Cinderella's Sisters: A Revisionist History of Footbinding

Cinderella's Sisters: A Revisionist History of Footbinding

Cinderella's Sisters: A Revisionist History of Footbinding

Cinderella's Sisters: A Revisionist History of Footbinding


The history of footbinding is full of contradictions and unexpected turns. The practice originated in the dance culture of China's medieval court and spread to gentry families, brothels, maid's quarters, and peasant households. Conventional views of footbinding as patriarchal oppression often neglect its complex history and the incentives of the women involved. This revisionist history, elegantly written and meticulously researched, presents a fascinating new picture of the practice from its beginnings in the tenth century to its demise in the twentieth century. Neither condemning nor defending foot-binding, Dorothy Ko debunks many myths and misconceptions about its origins, development, and eventual end, exploring in the process the entanglements of male power and female desires during the practice's thousand-year history.

Cinderella's Sisters argues that rather than stemming from sexual perversion, men's desire for bound feet was connected to larger concerns such as cultural nostalgia, regional rivalries, and claims of male privilege. Nor were women hapless victims, the author contends. Ko describes how women--those who could afford it--bound their own and their daughters' feet to signal their high status and self-respect. Femininity, like the binding of feet, was associated with bodily labor and domestic work, and properly bound feet and beautifully made shoes both required exquisite skills and technical knowledge passed from generation to generation. Throughout her narrative, Ko deftly wields methods of social history, literary criticism, material culture studies, and the history of the body and fashion to illustrate how a practice that began as embodied lyricism--as a way to live as the poets imagined--ended up being an exercise in excess and folly.


Of footbinding, my colleague Stephen West has this to say, in his characteristic deadpan manner: “It was.” On a subject that has engendered lengthy treatises, strong emotions, and endless fascination, I wish to emulate Professor West’s lack of sentimentality in this book even though his economy is beyond my reach.

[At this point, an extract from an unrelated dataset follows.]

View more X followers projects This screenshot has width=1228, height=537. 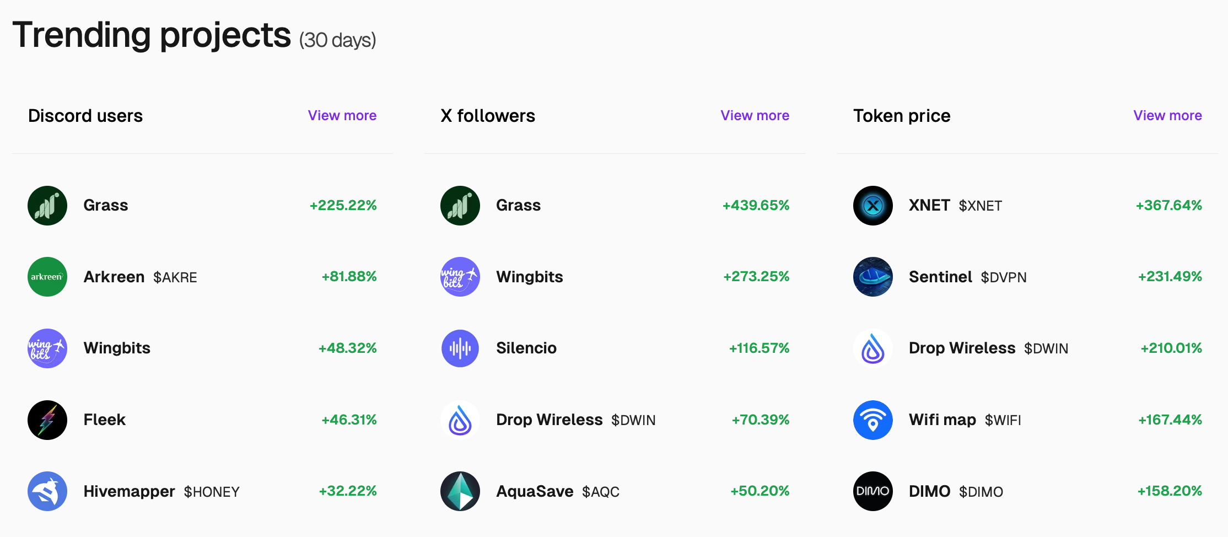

I started with a simple goal: to write a history of footbinding, which has never been attempted except in derision. All of the erudite books and articles that bear titles to that effect, I maintain, are histories of anti-footbinding. They begin with the premise that footbinding is despicable and generally end with the same conclusion. Many of these works focus on the heroic achievements of the anti-footbinding movement, or they extrapolate from the anti-footbinding polemics the pitiful ordeal premodern women suffered. Condemnation seems the goal of writing history.

But “it was.” My premise is that footbinding was an embodied experience, a reality to a select group of women from the twelfth to twentieth centuries. Instead of denouncing it, I seek to understand the powerful forces that made binding feet a conventional practice for them. the reality of the practice lies not only in the screams and tears (“they were”) on a girl’s first day of binding, but also in the assiduous maintenance and care she had to lavish on her feet every day for the rest of her life. I seek to locate the woman’s . . .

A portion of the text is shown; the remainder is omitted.